╭─ EXERCISE DATA

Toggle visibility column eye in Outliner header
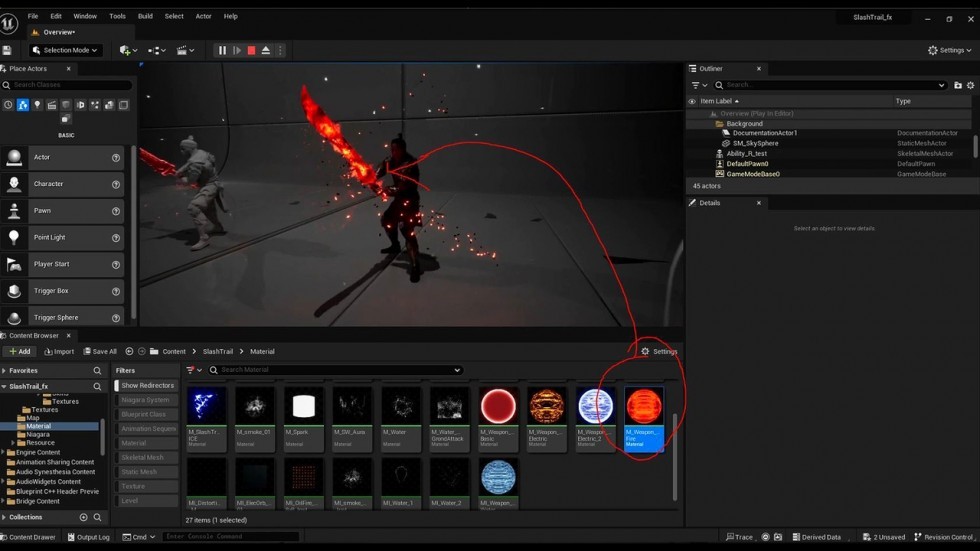 [x=691, y=101]
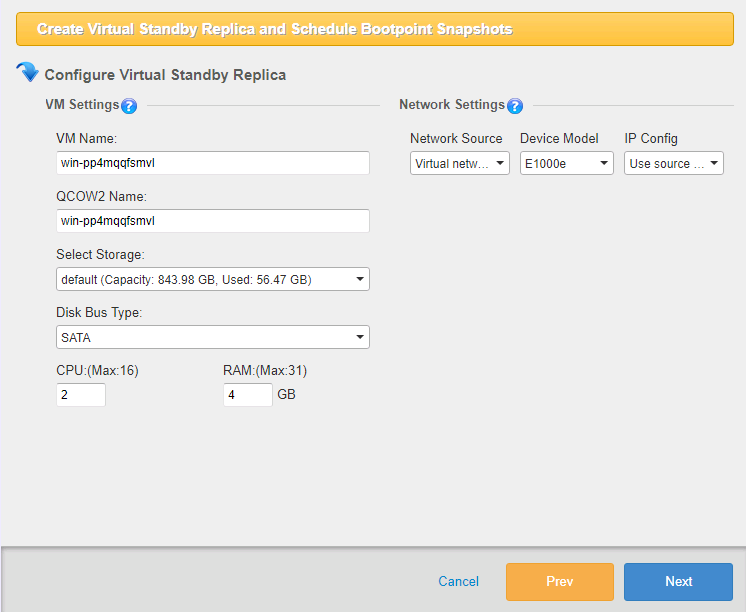
Task: Click the VM Settings section label
Action: click(x=82, y=105)
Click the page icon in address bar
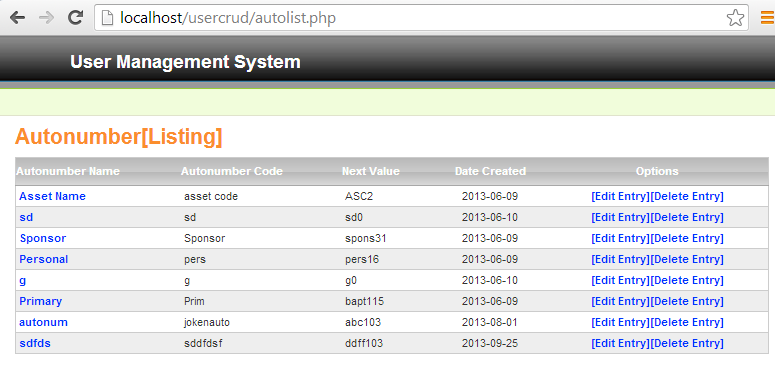This screenshot has height=371, width=775. coord(107,18)
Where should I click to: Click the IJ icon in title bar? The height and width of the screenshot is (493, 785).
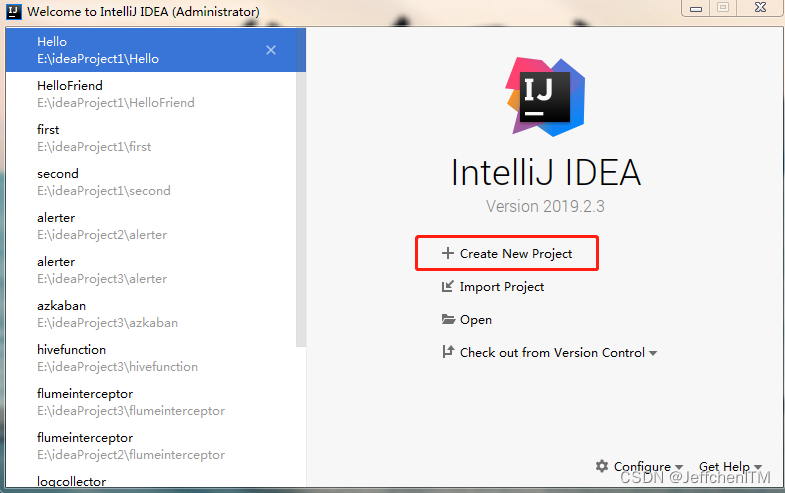[x=14, y=12]
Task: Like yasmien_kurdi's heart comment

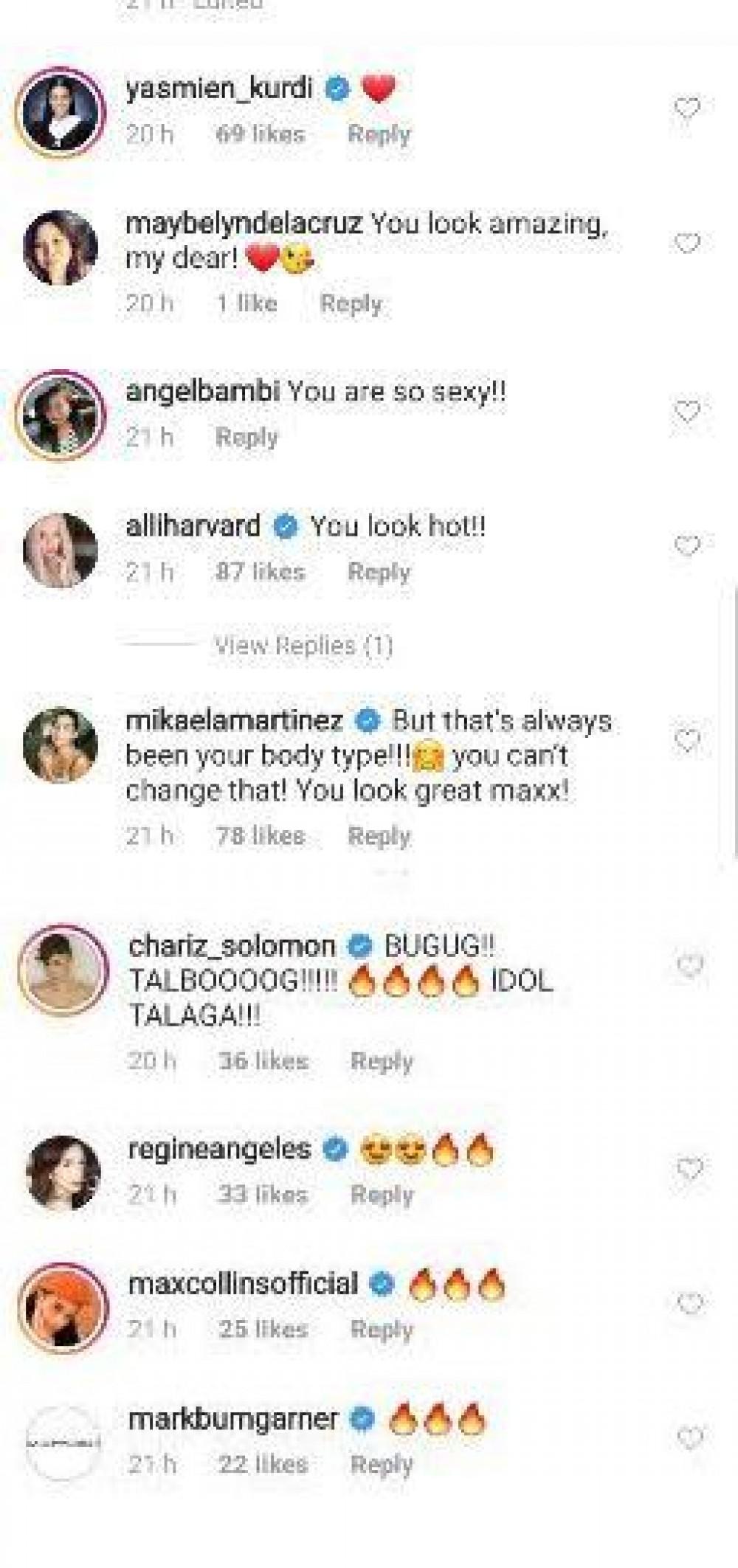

╰─

> [WHAT THE TASK REQUIRES]: Apart from the pictures, every line of the material above is to be returned word for word.

> [ANSWER AREA]:
Toggle visibility column eye in Outliner header
 [x=691, y=101]
Task: Click the VM Settings section label
Action: click(x=82, y=105)
Click the page icon in address bar
This screenshot has height=371, width=775. coord(107,18)
Where should I click to: Click the IJ icon in title bar? The height and width of the screenshot is (493, 785).
[x=14, y=12]
Task: Like yasmien_kurdi's heart comment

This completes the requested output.